Sonography plays an important role in characterizing breast masses and in guiding needle core biopsies of suspicious sonographic abnormalities. The advantages of sonographically guided procedures over mammographically guided procedures include lack of ionizing radiation, lower cost, and improved patient comfort with supine positioning and lack of breast compression. Other advantages for radiologists experienced in sonographically guided biopsy include the ease and speed of performance of the procedure. The purpose of this study is to evaluate the use of sonographic guidance for core biopsy of suspicious microcalcifications, with a review of imaging features and histologic results.
The purpose of this study is to evaluate the use of sonographic guidance for biopsy of mammographically detected suspicious microcalcifications.
The study was conducted up on 30 patients referred to the radiodiagnosis and interventional radiology department at Alexandria University. Each patient will be subjected to: Full history taking, clinical examination, Laboratory investigation e.g. bleeding time if biopsy will be done and mammography and ultrasound.
Mammography was performed using a film-screen technique (Siemens Mammomat 3000 Nova). Sonograms targeted to the site of microcalcifications were obtained using high-resolution sonography equipment (Simens X 300& Simens X 150) with a commercially available 13.5-MHz 1.5 dimensional linear array probe. For microcalcifications that underwent core biopsy under sonographic guidance, high-resolution sonographic equipment (Simens X 300& Simens X 150) and a 13.5-MHz 1.5 dimensional linear array probe was used with semiautomated gun and a 16-gauge needle. For microcalcifications seen on mammography alone, stereotactic guided wire localization and excisional biopsy was performed.

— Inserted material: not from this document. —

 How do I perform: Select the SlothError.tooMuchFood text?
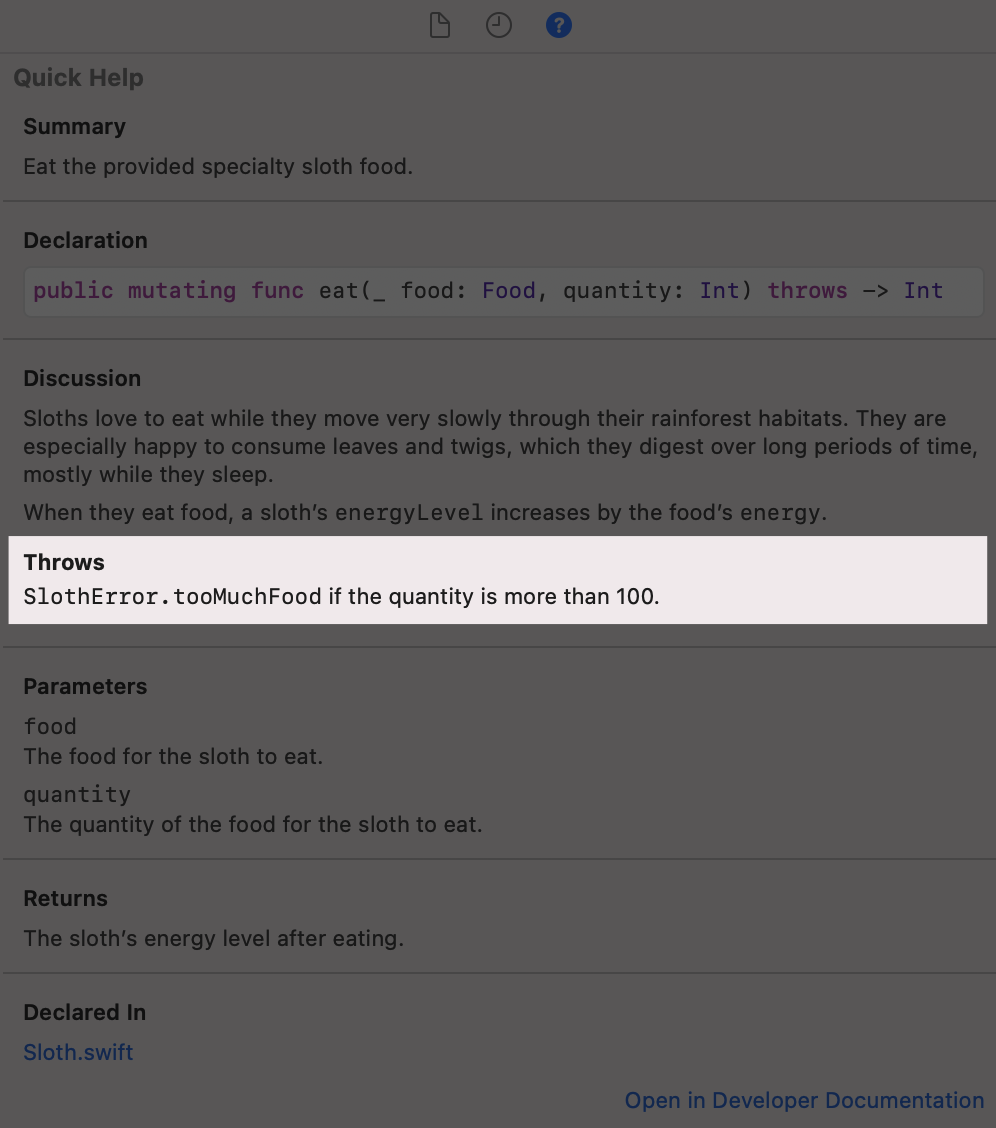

Of 30 lesions, 26 lesions were identified and underwent sonographically guided biopsy; 4 lesions were not identified sonographically. The diameters of microcalcification clusters in the sonographically identified lesions were larger and contained larger numbers of microcalcification particles compared with clusters not identified sonographically.
Sonographically identified lesions were seen as masses (83%) or distorted parenchyma (3.3%) with strongly echogenic non shadowing foci. All sonographically identified lesions were malignant. Those visible on sonography were more likely to be invasive than those not seen on sonography (92.3% vs 25%, respectively).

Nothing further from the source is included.